Your instructions -> Produce as output only the lines below starting at the line with "is (507, 1064)." and continuing through the line with "Task: Expand the Network", each one exactly as written.

Data provided ->
* * * * * * * * *

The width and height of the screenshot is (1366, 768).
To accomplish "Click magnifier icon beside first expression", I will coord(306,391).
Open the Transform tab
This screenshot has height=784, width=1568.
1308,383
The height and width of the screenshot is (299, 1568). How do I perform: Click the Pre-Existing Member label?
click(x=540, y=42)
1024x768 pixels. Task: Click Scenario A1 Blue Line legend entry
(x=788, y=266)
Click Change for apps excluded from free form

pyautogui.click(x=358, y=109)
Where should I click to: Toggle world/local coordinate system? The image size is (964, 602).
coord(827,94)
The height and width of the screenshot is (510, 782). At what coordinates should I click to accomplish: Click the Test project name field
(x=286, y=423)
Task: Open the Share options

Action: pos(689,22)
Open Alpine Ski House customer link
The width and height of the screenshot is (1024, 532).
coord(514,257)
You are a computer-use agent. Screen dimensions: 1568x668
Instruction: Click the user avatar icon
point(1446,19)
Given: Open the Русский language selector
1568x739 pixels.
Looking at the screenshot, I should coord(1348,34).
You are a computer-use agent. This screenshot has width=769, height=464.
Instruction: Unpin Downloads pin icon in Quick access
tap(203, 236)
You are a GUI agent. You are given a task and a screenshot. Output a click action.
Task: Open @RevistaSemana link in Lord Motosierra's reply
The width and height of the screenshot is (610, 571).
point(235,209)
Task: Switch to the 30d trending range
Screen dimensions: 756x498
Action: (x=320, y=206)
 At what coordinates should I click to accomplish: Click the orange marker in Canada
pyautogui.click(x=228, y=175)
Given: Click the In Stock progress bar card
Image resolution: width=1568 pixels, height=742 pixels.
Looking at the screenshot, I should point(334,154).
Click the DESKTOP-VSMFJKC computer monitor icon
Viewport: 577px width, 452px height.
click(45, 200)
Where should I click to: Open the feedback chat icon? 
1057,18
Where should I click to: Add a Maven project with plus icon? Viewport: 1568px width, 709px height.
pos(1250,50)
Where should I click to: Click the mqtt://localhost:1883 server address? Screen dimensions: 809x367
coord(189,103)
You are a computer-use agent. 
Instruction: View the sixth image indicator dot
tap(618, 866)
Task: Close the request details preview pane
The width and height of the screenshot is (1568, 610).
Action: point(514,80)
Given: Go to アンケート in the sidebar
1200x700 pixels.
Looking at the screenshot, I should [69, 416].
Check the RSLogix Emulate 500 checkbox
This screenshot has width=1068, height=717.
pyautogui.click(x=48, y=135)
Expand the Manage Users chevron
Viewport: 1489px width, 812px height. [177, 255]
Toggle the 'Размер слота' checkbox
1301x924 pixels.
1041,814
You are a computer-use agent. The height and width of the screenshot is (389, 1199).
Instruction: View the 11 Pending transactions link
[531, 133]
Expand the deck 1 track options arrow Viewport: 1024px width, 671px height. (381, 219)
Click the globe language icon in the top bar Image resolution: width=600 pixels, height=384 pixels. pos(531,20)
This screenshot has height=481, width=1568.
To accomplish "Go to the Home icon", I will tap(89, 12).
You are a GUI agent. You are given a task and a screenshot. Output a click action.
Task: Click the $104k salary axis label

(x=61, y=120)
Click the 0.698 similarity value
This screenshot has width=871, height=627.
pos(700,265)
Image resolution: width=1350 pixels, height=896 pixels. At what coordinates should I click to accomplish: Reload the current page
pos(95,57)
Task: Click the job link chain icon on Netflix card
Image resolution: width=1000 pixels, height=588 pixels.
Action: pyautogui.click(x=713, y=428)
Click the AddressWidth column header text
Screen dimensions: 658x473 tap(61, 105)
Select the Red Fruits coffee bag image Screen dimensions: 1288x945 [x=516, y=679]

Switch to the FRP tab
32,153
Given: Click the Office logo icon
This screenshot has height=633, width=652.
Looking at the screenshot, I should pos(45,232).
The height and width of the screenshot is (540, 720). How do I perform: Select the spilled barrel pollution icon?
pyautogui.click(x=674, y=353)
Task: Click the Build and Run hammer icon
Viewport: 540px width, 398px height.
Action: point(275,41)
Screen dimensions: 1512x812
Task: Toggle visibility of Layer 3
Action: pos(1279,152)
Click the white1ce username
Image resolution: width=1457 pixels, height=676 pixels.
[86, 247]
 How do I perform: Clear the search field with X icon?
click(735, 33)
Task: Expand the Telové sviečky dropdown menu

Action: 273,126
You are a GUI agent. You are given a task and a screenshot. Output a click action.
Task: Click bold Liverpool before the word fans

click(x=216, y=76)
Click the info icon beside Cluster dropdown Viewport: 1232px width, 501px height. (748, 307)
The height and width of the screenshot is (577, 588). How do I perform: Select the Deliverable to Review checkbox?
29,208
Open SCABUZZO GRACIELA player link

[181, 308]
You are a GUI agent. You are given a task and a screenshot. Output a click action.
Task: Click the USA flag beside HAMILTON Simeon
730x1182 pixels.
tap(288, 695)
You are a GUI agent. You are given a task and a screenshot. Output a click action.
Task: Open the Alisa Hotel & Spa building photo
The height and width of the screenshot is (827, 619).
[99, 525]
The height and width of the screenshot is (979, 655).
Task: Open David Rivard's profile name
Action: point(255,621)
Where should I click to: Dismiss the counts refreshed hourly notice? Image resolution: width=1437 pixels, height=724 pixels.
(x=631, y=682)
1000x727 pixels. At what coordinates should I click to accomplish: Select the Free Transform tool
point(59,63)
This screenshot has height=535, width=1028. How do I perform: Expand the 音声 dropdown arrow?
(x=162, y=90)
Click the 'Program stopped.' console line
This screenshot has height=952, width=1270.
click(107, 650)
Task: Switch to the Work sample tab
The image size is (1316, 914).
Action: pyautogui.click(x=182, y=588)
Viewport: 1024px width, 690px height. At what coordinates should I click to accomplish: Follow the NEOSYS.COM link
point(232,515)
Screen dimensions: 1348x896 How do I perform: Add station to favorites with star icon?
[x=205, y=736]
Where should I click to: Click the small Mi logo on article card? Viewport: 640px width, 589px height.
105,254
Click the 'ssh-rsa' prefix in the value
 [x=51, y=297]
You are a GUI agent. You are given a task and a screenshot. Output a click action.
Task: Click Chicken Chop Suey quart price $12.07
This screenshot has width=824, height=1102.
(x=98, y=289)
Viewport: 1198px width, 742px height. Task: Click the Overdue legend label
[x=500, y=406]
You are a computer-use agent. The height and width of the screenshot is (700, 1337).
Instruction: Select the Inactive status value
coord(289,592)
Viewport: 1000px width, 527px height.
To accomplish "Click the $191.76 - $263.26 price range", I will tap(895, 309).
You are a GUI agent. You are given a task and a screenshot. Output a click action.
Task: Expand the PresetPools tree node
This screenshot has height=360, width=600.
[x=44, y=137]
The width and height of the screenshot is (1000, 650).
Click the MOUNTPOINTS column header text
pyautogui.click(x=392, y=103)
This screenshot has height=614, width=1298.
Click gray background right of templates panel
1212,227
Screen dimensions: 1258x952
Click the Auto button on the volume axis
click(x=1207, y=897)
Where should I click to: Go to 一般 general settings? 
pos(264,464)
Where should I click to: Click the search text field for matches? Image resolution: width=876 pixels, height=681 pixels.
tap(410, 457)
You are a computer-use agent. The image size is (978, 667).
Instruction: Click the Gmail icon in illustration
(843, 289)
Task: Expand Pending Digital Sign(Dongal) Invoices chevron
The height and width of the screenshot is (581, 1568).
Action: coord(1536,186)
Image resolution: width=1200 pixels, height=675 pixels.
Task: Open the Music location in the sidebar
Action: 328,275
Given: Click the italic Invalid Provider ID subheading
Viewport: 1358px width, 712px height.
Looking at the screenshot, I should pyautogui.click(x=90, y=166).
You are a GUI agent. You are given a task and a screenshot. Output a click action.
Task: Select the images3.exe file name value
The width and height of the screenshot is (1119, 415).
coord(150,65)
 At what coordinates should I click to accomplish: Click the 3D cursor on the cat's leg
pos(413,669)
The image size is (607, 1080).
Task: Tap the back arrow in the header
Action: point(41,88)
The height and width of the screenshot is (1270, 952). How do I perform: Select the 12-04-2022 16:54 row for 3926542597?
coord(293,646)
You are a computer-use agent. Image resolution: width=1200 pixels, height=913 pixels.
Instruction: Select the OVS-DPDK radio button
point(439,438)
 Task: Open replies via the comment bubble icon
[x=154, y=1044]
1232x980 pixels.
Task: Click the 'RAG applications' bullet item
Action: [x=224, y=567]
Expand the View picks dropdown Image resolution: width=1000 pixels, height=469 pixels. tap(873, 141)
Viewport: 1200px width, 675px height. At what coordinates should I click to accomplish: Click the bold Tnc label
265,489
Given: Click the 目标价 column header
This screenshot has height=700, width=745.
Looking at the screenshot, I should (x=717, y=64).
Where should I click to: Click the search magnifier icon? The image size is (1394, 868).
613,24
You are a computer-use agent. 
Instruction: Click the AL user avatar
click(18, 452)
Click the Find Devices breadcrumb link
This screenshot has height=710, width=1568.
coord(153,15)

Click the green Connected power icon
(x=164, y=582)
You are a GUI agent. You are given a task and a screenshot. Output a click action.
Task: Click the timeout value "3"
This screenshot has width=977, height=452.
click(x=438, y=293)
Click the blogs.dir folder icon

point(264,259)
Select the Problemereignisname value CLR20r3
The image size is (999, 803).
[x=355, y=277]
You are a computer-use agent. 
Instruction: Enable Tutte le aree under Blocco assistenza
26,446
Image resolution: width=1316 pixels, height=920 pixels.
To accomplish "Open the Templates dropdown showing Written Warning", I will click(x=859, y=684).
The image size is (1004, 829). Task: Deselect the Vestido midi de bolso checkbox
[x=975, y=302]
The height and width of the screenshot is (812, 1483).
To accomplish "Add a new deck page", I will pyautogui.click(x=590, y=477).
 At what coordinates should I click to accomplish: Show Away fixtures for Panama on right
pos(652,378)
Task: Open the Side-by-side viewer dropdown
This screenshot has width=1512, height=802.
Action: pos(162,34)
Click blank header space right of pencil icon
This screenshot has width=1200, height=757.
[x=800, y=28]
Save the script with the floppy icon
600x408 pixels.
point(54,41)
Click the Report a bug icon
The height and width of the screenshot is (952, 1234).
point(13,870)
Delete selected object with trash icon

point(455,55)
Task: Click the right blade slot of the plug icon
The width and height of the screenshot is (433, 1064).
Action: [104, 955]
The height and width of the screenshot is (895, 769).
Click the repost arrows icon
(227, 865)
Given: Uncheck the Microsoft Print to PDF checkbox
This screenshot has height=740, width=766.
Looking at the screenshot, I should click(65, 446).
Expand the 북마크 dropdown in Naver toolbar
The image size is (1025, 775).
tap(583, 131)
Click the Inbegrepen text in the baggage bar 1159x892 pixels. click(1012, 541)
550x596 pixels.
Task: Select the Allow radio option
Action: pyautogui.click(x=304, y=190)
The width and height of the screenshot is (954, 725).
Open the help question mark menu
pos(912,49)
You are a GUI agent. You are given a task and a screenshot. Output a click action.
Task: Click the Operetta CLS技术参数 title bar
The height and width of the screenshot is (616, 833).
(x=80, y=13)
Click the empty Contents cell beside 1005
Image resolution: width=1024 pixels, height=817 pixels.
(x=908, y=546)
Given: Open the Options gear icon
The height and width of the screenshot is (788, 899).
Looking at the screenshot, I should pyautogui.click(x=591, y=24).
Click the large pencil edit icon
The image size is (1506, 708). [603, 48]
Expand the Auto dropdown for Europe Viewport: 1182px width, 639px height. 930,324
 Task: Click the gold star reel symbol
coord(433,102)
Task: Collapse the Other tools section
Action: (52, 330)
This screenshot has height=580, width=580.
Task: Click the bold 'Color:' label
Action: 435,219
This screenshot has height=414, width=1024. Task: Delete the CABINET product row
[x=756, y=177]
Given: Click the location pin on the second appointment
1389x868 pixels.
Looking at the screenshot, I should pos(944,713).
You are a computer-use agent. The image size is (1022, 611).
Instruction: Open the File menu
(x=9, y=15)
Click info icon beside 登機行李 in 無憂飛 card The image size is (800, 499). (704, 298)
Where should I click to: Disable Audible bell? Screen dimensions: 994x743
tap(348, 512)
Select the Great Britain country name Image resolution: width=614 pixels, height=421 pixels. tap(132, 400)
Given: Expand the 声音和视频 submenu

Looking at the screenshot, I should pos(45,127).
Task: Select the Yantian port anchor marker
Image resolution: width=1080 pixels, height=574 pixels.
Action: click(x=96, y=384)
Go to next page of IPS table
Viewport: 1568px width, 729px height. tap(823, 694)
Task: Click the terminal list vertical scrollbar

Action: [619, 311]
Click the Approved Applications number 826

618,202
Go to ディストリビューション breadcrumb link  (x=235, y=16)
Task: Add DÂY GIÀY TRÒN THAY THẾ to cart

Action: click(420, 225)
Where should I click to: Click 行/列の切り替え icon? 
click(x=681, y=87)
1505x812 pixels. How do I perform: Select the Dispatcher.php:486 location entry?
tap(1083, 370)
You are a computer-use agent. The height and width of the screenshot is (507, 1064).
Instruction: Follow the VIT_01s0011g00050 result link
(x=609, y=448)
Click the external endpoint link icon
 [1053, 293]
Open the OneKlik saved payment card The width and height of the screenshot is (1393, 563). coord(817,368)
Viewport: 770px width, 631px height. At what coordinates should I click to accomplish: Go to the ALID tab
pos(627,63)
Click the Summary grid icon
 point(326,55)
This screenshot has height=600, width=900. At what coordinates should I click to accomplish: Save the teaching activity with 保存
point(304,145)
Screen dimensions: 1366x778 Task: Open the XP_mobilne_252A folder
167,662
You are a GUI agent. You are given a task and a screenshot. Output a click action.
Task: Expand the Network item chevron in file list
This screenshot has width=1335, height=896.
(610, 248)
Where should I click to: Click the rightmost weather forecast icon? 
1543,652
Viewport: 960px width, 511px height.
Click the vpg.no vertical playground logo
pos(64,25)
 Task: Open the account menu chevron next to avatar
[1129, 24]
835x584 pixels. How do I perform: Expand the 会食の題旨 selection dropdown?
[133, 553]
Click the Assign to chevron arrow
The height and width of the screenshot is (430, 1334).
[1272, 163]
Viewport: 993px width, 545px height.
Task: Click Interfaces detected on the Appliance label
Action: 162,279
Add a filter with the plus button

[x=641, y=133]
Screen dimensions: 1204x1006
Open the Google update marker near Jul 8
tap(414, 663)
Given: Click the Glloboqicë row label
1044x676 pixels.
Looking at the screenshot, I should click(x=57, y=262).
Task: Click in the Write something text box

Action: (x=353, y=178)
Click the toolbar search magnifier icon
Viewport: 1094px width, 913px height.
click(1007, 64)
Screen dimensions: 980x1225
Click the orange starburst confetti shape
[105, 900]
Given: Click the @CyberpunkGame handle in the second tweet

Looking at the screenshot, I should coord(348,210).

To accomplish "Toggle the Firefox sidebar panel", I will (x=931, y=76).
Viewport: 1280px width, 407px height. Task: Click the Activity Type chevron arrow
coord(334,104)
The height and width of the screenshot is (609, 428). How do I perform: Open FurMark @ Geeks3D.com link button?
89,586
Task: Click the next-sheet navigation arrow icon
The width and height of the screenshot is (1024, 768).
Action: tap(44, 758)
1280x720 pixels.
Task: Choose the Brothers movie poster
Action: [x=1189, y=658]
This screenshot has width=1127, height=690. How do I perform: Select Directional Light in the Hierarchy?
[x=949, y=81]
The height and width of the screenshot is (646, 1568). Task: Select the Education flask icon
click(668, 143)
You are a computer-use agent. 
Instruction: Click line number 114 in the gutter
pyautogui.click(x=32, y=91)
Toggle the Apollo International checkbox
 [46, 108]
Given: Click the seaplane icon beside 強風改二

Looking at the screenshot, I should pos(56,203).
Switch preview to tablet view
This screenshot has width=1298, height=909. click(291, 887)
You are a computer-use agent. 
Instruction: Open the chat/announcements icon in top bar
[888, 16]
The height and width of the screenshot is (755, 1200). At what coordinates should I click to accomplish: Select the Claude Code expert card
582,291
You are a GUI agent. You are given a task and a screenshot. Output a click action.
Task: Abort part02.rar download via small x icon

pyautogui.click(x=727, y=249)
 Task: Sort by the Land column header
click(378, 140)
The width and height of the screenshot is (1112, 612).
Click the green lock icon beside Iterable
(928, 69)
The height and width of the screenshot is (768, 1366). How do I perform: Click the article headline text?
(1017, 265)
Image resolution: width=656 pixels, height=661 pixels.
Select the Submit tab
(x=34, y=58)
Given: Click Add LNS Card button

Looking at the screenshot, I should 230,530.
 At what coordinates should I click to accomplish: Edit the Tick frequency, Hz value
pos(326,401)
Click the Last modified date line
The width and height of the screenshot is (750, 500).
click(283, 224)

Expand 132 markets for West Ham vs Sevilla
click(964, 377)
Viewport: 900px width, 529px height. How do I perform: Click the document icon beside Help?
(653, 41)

* * * * * * * * *

Exercise solution ->
You are a computer-use agent. The height and width of the screenshot is (507, 1064).
Instruction: Follow the VIT_01s0011g00050 result link
(x=609, y=448)
Click the external endpoint link icon
 [1053, 293]
Open the OneKlik saved payment card The width and height of the screenshot is (1393, 563). coord(817,368)
Viewport: 770px width, 631px height. At what coordinates should I click to accomplish: Go to the ALID tab
pos(627,63)
Click the Summary grid icon
 point(326,55)
This screenshot has height=600, width=900. At what coordinates should I click to accomplish: Save the teaching activity with 保存
point(304,145)
Screen dimensions: 1366x778 Task: Open the XP_mobilne_252A folder
167,662
You are a GUI agent. You are given a task and a screenshot. Output a click action.
Task: Expand the Network item chevron in file list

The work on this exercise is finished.